動くなというか、動けません…Netflix映画『ドント・ムーブ』の感想&考察です。前半パートはネタバレなし、後半パートからネタバレありの構成です。
製作国:アメリカ(2024年)
日本では劇場未公開:2024年にNetflixで配信
監督:ブライアン・ネット、アダム・シンドラー
どんとむーぶ
『ドント・ムーブ』物語 簡単紹介
『ドント・ムーブ』感想(ネタバレなし)
動きたくても動けないスリラー
たまたまネットで調べ物をしていたら、「クラーレ(Curare)」という名のイタリアレストランがあるのを見かけ、「スゴイ名前だな…」と思ったものです。たぶんイタリア語では「世話する」といった意味があるので、そこから命名しているのかな?

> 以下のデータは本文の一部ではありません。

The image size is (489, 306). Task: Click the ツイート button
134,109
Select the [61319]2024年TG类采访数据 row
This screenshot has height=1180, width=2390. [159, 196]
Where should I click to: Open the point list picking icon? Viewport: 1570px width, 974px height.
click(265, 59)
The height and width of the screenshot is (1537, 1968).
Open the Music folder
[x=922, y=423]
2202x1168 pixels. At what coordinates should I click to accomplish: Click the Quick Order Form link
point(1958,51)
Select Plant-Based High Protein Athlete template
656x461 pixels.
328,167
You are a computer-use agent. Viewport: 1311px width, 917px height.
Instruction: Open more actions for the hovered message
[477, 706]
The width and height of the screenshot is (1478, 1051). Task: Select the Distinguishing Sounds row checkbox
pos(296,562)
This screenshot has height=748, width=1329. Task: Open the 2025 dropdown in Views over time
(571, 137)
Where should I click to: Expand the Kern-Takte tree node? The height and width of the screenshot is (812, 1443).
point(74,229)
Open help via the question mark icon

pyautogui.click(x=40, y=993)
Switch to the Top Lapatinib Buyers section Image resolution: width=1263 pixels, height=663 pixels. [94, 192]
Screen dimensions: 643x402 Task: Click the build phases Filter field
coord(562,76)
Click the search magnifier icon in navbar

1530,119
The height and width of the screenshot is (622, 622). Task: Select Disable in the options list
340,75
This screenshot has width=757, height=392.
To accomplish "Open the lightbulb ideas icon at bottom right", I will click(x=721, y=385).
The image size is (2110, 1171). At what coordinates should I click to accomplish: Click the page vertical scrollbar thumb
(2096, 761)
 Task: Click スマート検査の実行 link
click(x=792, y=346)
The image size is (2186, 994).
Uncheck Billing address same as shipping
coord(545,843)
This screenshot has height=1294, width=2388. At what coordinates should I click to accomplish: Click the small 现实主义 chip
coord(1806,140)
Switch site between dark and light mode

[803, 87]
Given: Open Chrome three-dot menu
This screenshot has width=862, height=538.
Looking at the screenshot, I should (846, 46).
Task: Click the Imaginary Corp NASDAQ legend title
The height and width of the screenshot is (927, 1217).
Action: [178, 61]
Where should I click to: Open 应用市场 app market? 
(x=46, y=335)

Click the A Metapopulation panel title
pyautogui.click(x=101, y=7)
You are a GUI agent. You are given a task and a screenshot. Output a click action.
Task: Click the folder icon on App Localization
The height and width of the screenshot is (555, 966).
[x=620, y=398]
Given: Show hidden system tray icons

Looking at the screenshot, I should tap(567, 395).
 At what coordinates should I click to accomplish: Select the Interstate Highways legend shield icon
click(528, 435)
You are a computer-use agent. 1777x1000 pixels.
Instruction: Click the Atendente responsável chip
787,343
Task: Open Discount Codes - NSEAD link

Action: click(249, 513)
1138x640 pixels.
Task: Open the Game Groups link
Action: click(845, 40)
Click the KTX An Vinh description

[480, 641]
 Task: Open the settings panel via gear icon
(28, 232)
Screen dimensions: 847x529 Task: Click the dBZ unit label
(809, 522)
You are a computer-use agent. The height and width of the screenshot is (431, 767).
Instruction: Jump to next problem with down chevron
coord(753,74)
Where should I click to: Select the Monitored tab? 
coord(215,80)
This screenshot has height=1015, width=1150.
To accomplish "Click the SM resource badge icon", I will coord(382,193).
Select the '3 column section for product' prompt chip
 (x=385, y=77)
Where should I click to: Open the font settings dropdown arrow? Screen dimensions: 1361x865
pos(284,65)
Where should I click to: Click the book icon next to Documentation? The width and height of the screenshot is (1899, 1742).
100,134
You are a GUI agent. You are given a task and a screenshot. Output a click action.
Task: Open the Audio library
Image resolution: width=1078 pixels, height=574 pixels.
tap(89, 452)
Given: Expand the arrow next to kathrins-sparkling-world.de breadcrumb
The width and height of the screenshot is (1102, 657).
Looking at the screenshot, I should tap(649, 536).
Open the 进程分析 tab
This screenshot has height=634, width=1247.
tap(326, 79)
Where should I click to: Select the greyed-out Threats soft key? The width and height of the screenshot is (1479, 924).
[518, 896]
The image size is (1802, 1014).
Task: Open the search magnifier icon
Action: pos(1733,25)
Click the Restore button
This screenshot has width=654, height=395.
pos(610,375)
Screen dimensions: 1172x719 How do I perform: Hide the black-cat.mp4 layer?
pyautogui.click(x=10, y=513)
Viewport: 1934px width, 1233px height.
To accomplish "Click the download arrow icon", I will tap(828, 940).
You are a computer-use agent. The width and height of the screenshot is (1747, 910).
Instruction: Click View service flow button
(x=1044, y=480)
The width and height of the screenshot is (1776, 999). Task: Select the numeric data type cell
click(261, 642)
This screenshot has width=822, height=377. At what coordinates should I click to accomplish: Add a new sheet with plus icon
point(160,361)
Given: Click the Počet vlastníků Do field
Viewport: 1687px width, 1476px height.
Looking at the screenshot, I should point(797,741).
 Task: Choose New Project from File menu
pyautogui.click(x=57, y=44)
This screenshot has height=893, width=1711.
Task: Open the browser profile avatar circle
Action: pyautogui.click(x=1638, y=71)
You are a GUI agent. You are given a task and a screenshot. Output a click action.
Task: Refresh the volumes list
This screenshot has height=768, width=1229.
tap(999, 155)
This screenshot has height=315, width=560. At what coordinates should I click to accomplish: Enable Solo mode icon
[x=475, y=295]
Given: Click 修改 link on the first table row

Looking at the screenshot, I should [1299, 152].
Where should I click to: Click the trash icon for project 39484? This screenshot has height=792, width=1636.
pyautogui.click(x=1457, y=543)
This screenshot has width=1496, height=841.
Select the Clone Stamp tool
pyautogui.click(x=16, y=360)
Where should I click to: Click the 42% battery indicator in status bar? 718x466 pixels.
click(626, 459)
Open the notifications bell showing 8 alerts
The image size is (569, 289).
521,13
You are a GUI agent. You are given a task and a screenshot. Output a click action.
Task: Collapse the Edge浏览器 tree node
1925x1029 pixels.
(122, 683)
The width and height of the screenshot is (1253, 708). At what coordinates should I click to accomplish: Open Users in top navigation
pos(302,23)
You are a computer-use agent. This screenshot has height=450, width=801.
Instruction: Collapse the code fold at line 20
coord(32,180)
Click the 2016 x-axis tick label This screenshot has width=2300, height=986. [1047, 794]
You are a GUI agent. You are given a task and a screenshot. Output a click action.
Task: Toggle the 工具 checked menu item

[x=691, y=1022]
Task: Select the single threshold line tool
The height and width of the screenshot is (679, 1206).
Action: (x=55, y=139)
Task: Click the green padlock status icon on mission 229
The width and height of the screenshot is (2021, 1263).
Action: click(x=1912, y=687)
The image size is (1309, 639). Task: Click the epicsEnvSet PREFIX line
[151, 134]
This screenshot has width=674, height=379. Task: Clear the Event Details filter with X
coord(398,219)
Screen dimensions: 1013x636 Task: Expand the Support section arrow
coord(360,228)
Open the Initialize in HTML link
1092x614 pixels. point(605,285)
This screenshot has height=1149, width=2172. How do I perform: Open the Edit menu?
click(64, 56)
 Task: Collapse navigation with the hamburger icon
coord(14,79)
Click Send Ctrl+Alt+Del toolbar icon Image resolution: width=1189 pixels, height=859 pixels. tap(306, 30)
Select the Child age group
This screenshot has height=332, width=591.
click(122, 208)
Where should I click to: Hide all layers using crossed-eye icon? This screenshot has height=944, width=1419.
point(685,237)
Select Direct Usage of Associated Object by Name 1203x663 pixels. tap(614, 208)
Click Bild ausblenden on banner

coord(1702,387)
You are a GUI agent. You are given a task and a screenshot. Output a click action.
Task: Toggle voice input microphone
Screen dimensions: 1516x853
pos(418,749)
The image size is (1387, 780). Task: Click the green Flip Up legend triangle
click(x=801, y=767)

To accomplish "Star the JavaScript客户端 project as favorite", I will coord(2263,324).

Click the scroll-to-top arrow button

でも「クラーレ(curare)」は毒物の名称でもあるのですよね。結構有名な毒の名です。何と言ったって人類史でも歴史のある毒だからです。
クラーレは一部の植物から採取できる化学物質で、これは中南米の先住民が狩猟において毒矢の素材に昔から使用してきました。このクラーレが傷口に付着するか直接血流に入ると活性となり、毒が回った相手は麻痺します。吹き矢でこの毒を併用すれば、効果的に狩りができます。ターゲットとする獲物を動けなくするというのは狩る側には大きな優位性をもたらしますから。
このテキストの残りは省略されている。